接触潜在感染性物质后的暴露后预防(PEP)仍然是艾滋病病毒预防的最重要环节之一。在某些情况下,这需要服用抗逆转录病毒药物,而这些药物可能会引起严重的副作用。进行以下分析是为了确定暴露后预防中抗逆转录病毒治疗的不良事件,并评估患者对咨询和检测计划的依从性。数据收集自医生在2001 - 2002年咨询就诊时填写的标准表格。为确定是否感染艾滋病病毒,首次就诊时进行HIV Duo - quick检测(生物梅里埃公司,Vidas),然后在2周、6周、3个月和6个月后再次检测。在177名患者中,有79名是医护人员暴露,98名是非医护人员暴露。在医护人员中,70例暴露是针刺伤(NSI),3例是其他医疗器械所致。
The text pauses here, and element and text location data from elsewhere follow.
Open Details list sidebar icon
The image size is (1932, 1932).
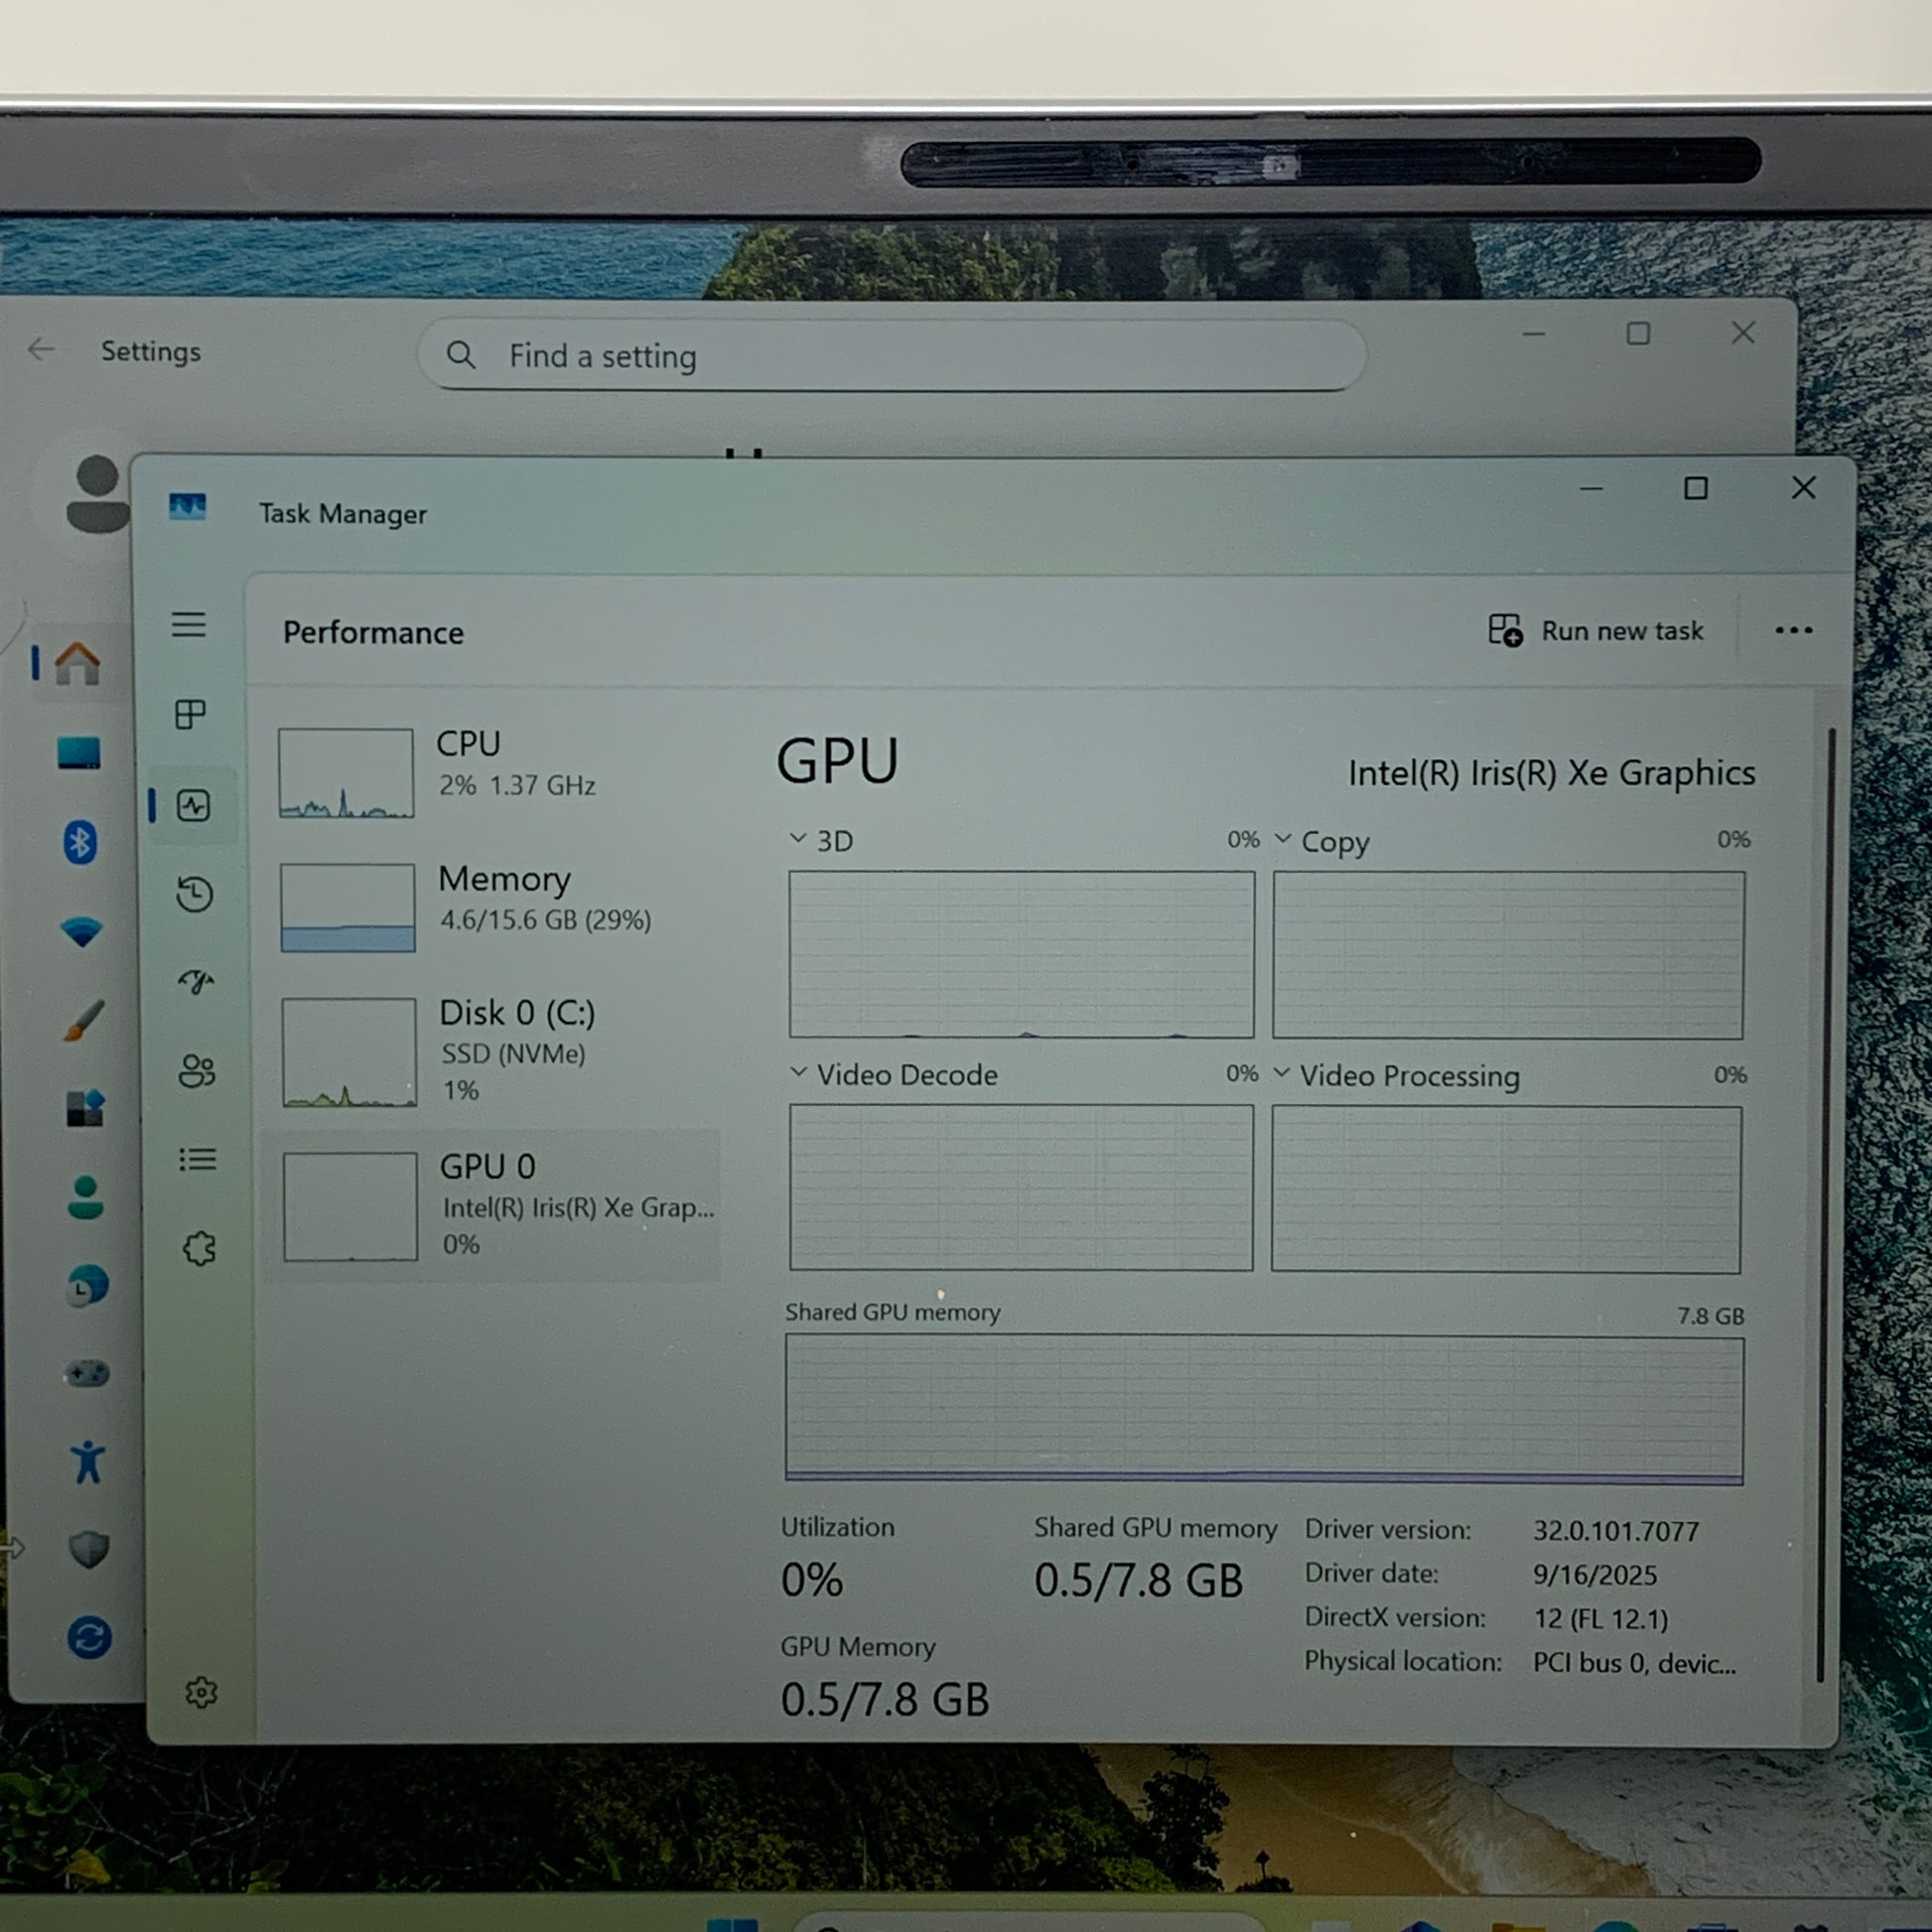tap(197, 1159)
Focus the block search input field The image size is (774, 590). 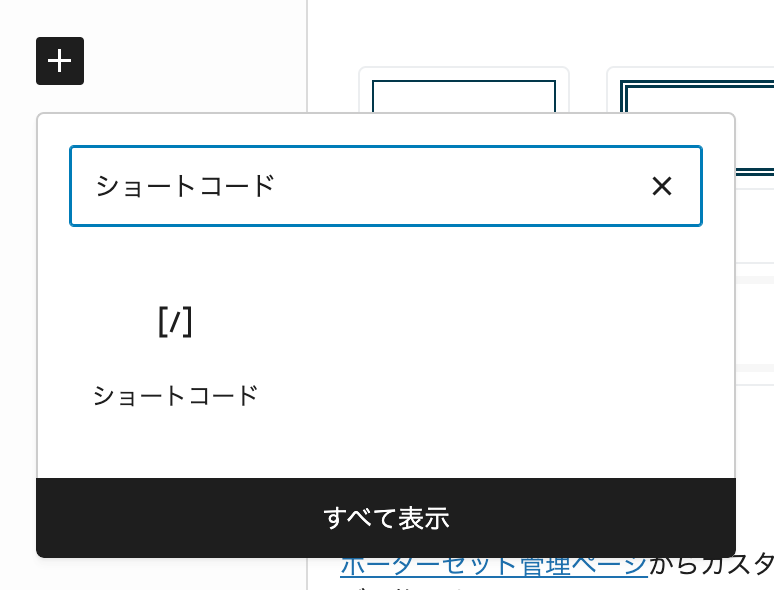(360, 186)
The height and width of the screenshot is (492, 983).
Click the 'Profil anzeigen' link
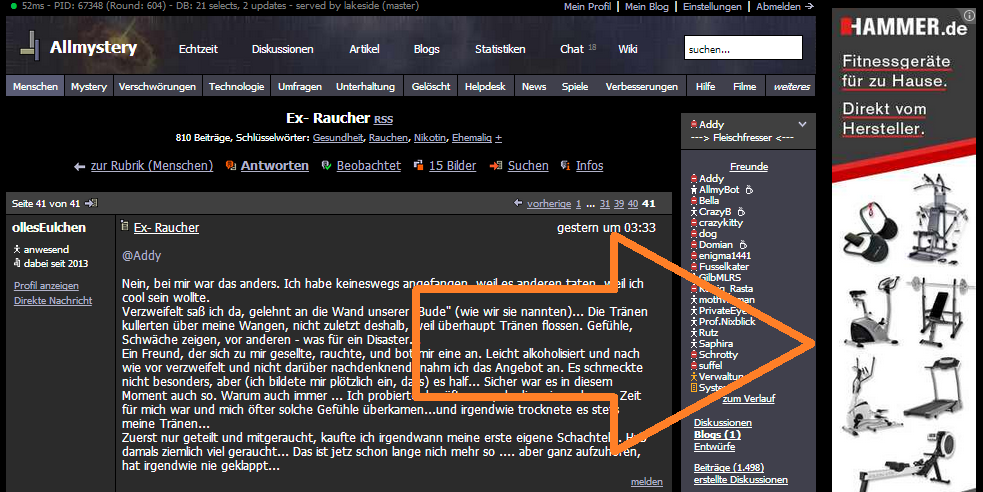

在非医护人员中,88例暴露是针刺伤,3例是人类咬伤。医护人员组25例(31.6%)仅进行了1次HIV检测,而非医护人员组为16例(16.3%)(p = 0.016)。12名医护人员(15.2%)和9名非医护人员未回来获取检测结果(p = 0.2)。医护人员从暴露到开始PEP的平均时间为6小时48分钟,非医护人员组为7小时16分钟(p = 0.77)。除医护人员组2例使用d4T + ddl外,其他所有病例均为AZT + 3TC(63名医护人员和91名非医护人员)。14名医护人员和7名非医护人员采用了以蛋白酶抑制剂(PI)作为第三种药物(茚地那韦或奈非那韦)的三联药物治疗方案。25名医护人员(31.6%)和37名非医护人员(37.8%)出现了副作用(SE)(p = 0.467),分别导致11名医护人员和4名非医护人员停止PEP治疗(p = .0028)。14名医护人员和33名非医护人员尽管出现副作用仍继续进行PEP治疗(p = 0.007)。未发生暴露后艾滋病病毒感染。非医护人员对咨询和检测计划的依从性更好。尽管该组感染风险可能较低,但患者前来就诊和检测更规律,未领取检测结果的患者较少。尽管医护人员组副作用发生频率方面的耐受性略好,但非医护人员即使出现副作用也更愿意接受四周的抗逆转录病毒治疗。更多非医护人员遵循了全程药物预防。